- Balancer outlines a pool-specific plan to return $8M recovered from its November exploit.
- White hats rescued $3.85M across four networks, while internal teams secured another $4.1M.
- Reimbursements will be paid in-kind using snapshot BPT holdings before the first attack.
Balancer’s community is preparing to return millions in recovered assets to users affected by the protocol’s $116 million exploit earlier this month. A new proposal, released this week, lays out how roughly $8 million rescued by white hats and internal responders should be redistributed. Another segment of the recovered funds, nearly $20 million that StakeWise intercepted during the same incident, will move through that platform’s separate process.
A Recovery Plan Focused Only on Impacted Pools
The document outlines a reimbursement structure that avoids spreading losses across the wider ecosystem. Instead, each affected pool will receive back only what was recovered from its own missing balances. Compensation will be calculated using Balancer Pool Token holdings taken from snapshot blocks just before the first exploit transaction on each network.
Balancer v2 Hack Funds Set for Bold Community Redistribution (Source: Balancer)
Payments will be made in the exact tokens that were originally taken. For example, liquidity providers who lost WETH, WPOL, rETH, or other assets will receive those same assets rather than a consolidated payout in a stablecoin. Community members say this prevents the distortions that can arise when victims are repaid in tokens they never held in the first place.

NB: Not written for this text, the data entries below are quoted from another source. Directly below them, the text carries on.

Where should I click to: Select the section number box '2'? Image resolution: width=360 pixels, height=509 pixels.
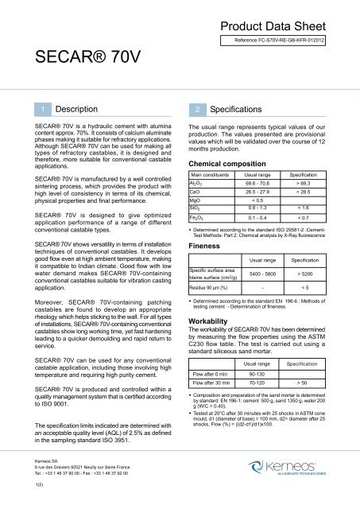(195, 107)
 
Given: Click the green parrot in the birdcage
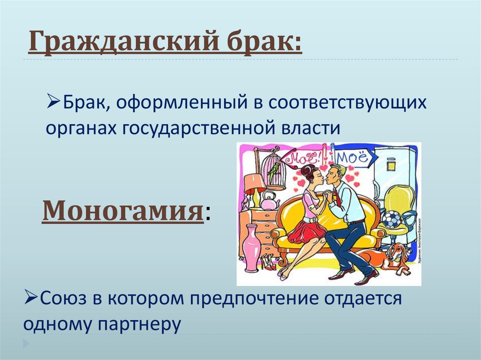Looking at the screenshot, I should click(271, 172).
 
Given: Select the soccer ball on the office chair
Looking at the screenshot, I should click(392, 219).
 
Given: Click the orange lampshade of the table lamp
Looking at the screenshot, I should click(255, 182).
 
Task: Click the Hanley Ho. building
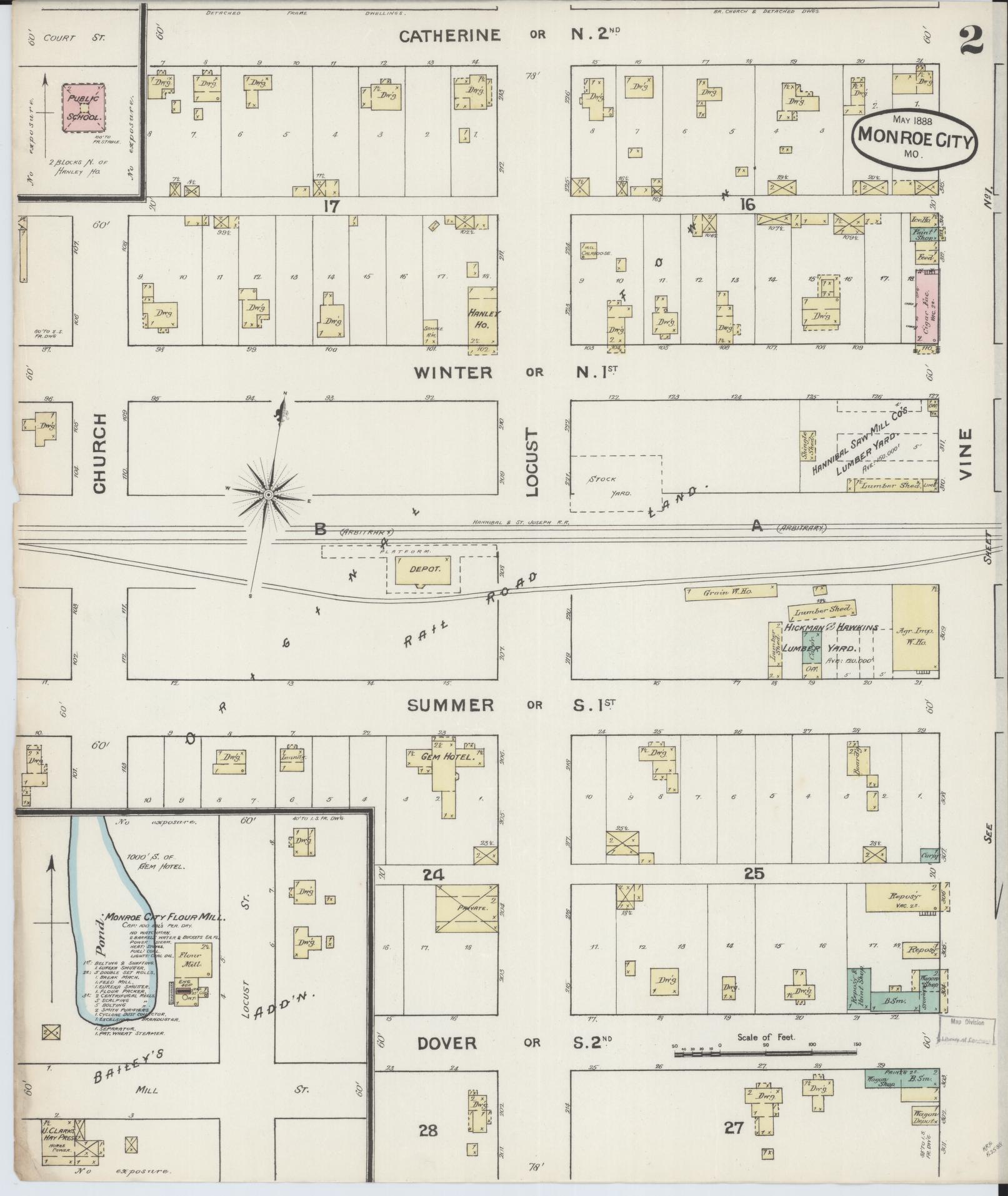[x=482, y=316]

White hats retrieved about $3.85 million across Polygon, Ethereum, Base, and Arbitrum. Under Balancer’s Safe Harbor Agreement, these rescuers qualify for a 10% bounty in-kind, though some Arbitrum participants declined to identify themselves and therefore forfeited their reward.
An additional $4.1 million was saved in metastable pools through internal intervention coordinated with Certora. Those funds do not qualify for bounty payments because Certora was already engaged under an existing contract.

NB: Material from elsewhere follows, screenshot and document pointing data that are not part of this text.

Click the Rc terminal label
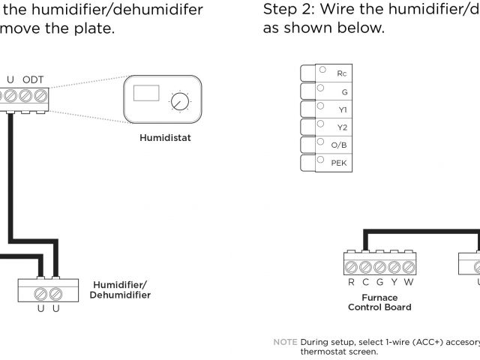click(x=342, y=74)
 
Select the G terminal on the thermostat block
click(x=344, y=92)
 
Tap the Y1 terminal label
click(x=343, y=110)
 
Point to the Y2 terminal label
click(x=343, y=128)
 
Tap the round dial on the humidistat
click(x=178, y=103)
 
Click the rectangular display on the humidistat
click(x=146, y=94)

The Exploit That Passed Through 11 Code Audits
The breach has revived an uncomfortable topic inside DeFi: how a system can undergo repeated audits yet still contain a vulnerability capable of producing such losses. Balancer’s team had commissioned 11 external audits from four security firms. Still, the attacker located a weakness deep in the rounding logic used in EXACT_OUT swaps in Stable Pools.

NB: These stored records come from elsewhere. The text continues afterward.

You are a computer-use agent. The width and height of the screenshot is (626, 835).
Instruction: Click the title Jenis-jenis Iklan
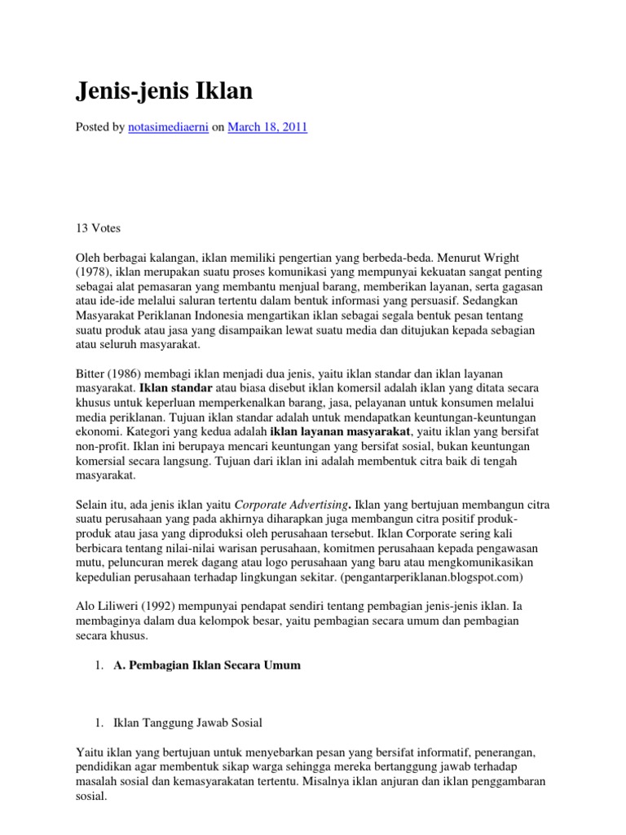coord(164,92)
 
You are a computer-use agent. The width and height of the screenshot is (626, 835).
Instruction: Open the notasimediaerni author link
coord(168,127)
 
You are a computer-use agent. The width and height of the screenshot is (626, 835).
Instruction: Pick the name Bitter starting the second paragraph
coord(92,372)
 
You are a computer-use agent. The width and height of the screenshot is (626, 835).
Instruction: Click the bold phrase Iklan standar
coord(176,387)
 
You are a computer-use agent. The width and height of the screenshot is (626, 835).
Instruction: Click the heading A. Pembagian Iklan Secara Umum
coord(207,665)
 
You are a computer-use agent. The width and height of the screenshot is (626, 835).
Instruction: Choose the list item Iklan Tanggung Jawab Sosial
coord(188,722)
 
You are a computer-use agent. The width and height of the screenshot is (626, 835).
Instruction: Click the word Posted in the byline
coord(93,127)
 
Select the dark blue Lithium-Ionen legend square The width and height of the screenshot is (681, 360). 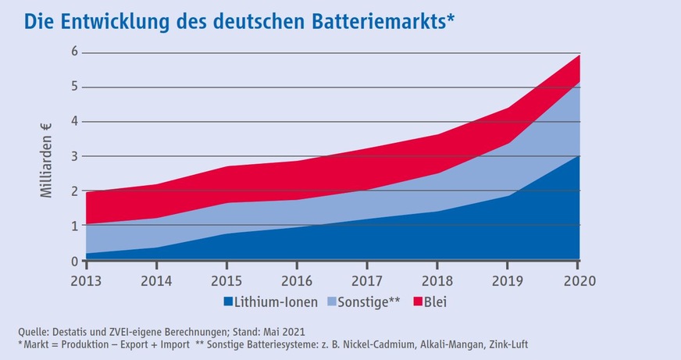click(x=228, y=301)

Balancer Code Audits (Source: Balancer GitHub)
According to a post-mortem released on November 5, the issue stemmed from how the system rounded certain values downward. Under a narrow set of conditions, the attacker could force the logic to swing the other way and round upward instead. When this behavior was paired with a batched swap, allowing multiple operations inside a single transaction, the attacker could drain value from several pools in sequence.
The head of Cyvers, Deddy Lavid, described the breach as one of the most advanced attacks of the year, pointing to a broader shift in DeFi exploits. Incidents are increasingly emerging not from obvious coding errors, but from subtle cross-interactions between functions that audits may not fully simulate.
Where the Recovered Tokens Came From and How They Will Be Returned
The proposal lists detailed recovery totals: more than $2.6 million was secured on Polygon alone, mainly in WPOL, MaticX, and TruMATIC. On Ethereum, white hats retrieved close to $964,000 in assets that included WETH, osETH, and wstETH. Smaller returns were registered on Base and Arbitrum.
Internal rescue efforts added over $3.5 million on Ethereum, with the remainder on Optimism and Arbitrum. These funds are currently held in Balancer DAO multisig wallets on each network. Once the plan is approved, distribution contracts will be deployed to allow users to claim their tokens.
Claimants will need to verify their eligibility through their historical BPT holdings and agree to updated terms releasing the DAO and related organizations from liability tied to the exploit. Any funds unclaimed after 180 days will be labeled dormant and redirected through a separate governance vote.
What Balancer Users Should Expect Next
If the community approves the proposal, the next steps include confirming snapshot blocks, processing white hat verification, and opening the claim system for liquidity providers. The plan marks the protocol’s largest coordinated reimbursement effort since the incident and is intended to rebuild confidence after one of the year’s most technically challenging breaches. StakeWise, meanwhile, will distribute its recovered assets independently.